According to her, Nigeria has historically attracted a lot of expatriates, and the government felt it was not receiving enough money for the amount of expats it had.

She explained that expats’ salaries are high, and even when they increased the visa fees, it didn’t stop companies from bringing in experts.

“We have Indian companies that do not want Nigerians employed, and so many of them bring in experts because they prefer to bring in somebody who they feel is highly skilled and professional, working at whatever level they want.

“So, they use that as an excuse to bring them. In aviation, there was a time when many people with private jets would hire expert pilots because they didn’t want a Nigerian flying. So, all of these reasons are why the Nigerian government decided to increase the cost of the visa to make people think twice on whether they need an expert,” Foster explained.

She said expatriates want to work in Nigeria despite what everyone says, and those who work in Nigeria often don’t want to go again. “It is a supply-demand thing. The more the demand, the more the vis cost is likely to be,” she added.
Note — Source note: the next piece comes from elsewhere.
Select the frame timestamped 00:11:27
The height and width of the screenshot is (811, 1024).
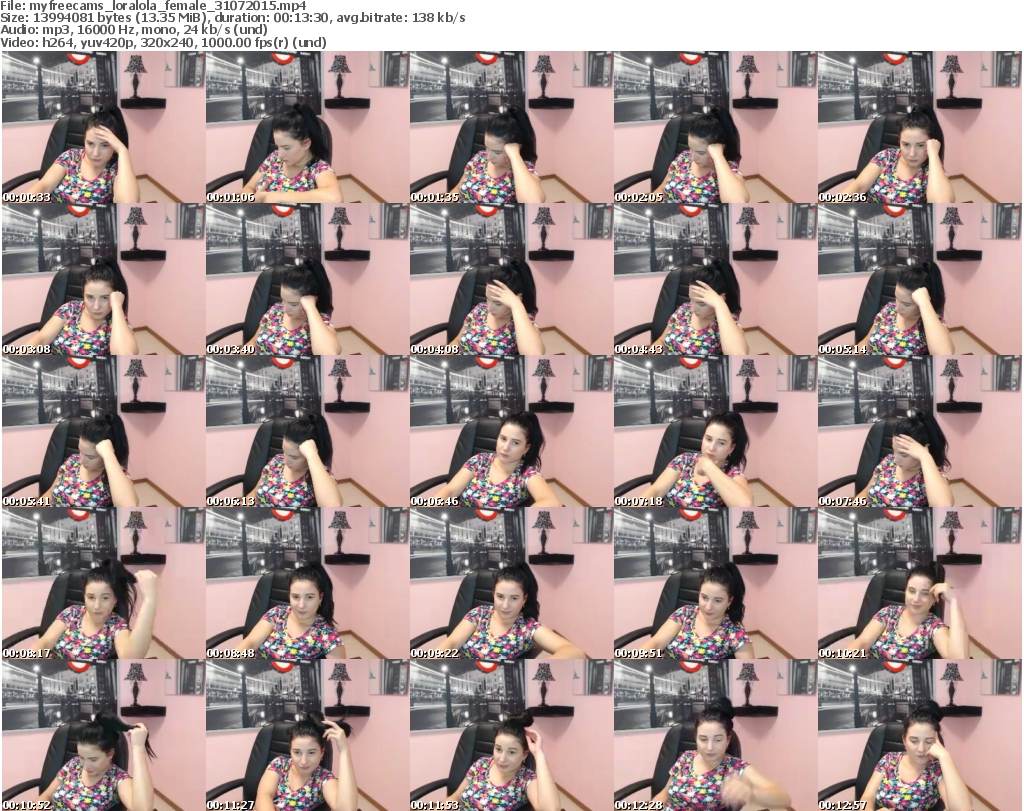[x=307, y=735]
BusinessDay’e findings show that South Africa’s General Work Visa costs R 11 500.00 to R 15 000.00. Intra-Company Visas cost R 11,500.00 to R 15,000.00. R 15,000.00 amounts to N615,000 in Nigerian currency.

For Rwanda, renewing a work permit costs an average of 150,000 Frw, and this is valid for two years. This is equivalent to N96,154.
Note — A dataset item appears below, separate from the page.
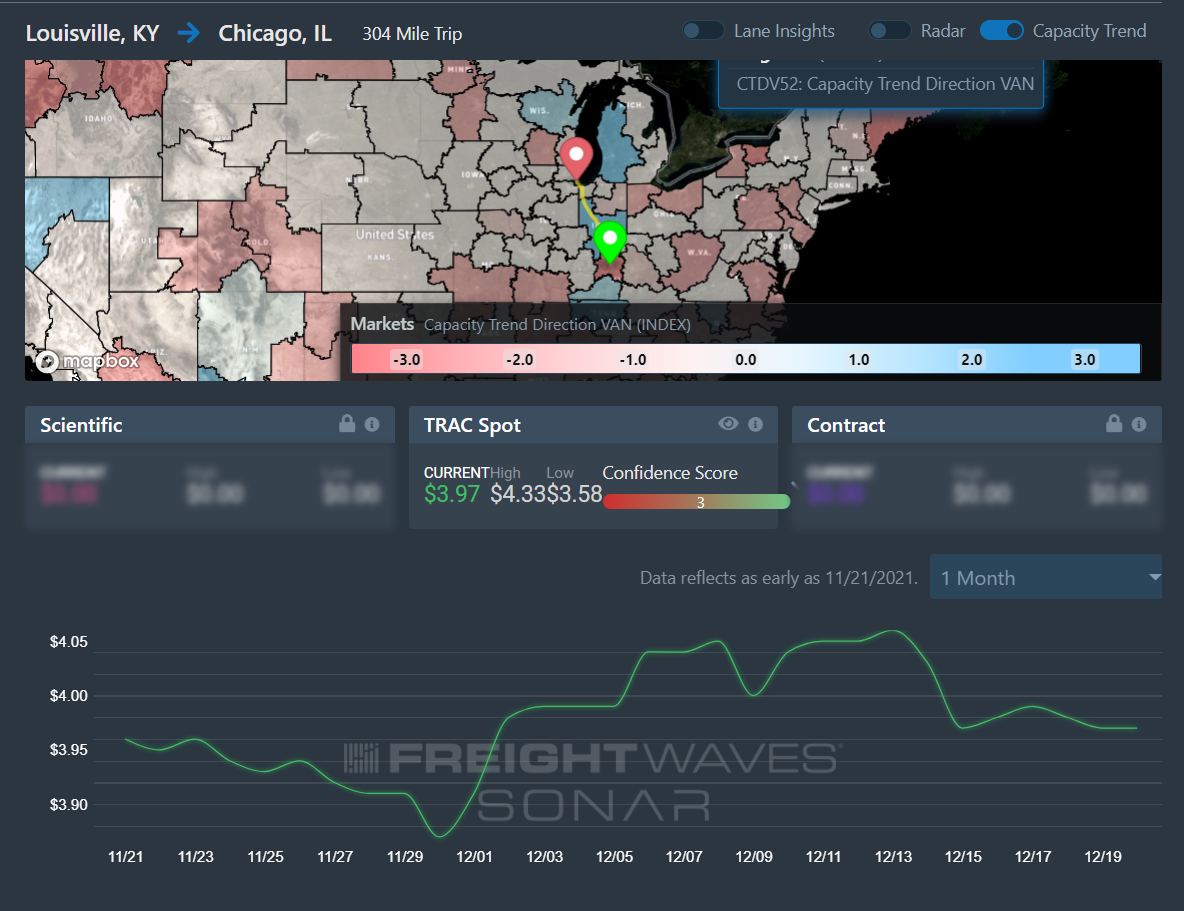The image size is (1184, 911).
Task: Turn on the Radar toggle
Action: point(890,31)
Read also Australia tightens rules on worker visas as unemployment rises

In Ghana, the cost of a work permit for companies is ($1,000) equivalent to N994,000, using the black market rate.

For Addis Ababa, a fee of $1600 is issued to employed foreigners, which is generally valid for two years. This amounts to N1.59 million.

Egypt plans to introduce a multiple-entry visa for five years, which costs 700 US dollars (21,000 Egyptian pounds). This cost about about N696,000.

Olumide Ohunayo, industry analyst and Director of research at Zenith Travels told BusinessDay that the government may have decided to increase the fees to generate more foreign exchange in Nigeria, but this is not good for foreign direct investment.

He said that when immigration charges are so high for visas, it makes the country less attractive.

He said foreign expatriates also help boost the economy because they also spend.

Seyi Adewale, the chief executive officer of Mainstream Cargo Limited, argued that Nigeria’s immigration fees will not discourage any genuine investors.

Adewale said this is based on the type or kind of investors Nigeria wants to attract into its economy.

“For example, we want severe and genuine investors in the Mining sector. This is not a cheap or easy business to set up, and this requires huge capital and the immigration fees are nothing that would hamper or limit these kinds of investors.

“Also, these fees should not be an issue in Technology-Based industries, sectors, systems or companies. What we should limit include investors that come into competition with our local manufacturers, artisans, or businesses,” he said.

Adewale explained that expatriates are only approved and required to work in Nigeria, where no citizens have the requisite skills, talent or knowledge.

He said even at that; there are time limits to their continuous revisions because they are required to transfer knowledge or skill within a specific time frame.

“We should also note that other than fee, the number of these expatriates per institution or company is also essential to limit for the same reasons adduced.

“However, where large capital has been injected, there should be a guaranteed minimum number of expatriates to oversee their investments at a minimal scope,” he added.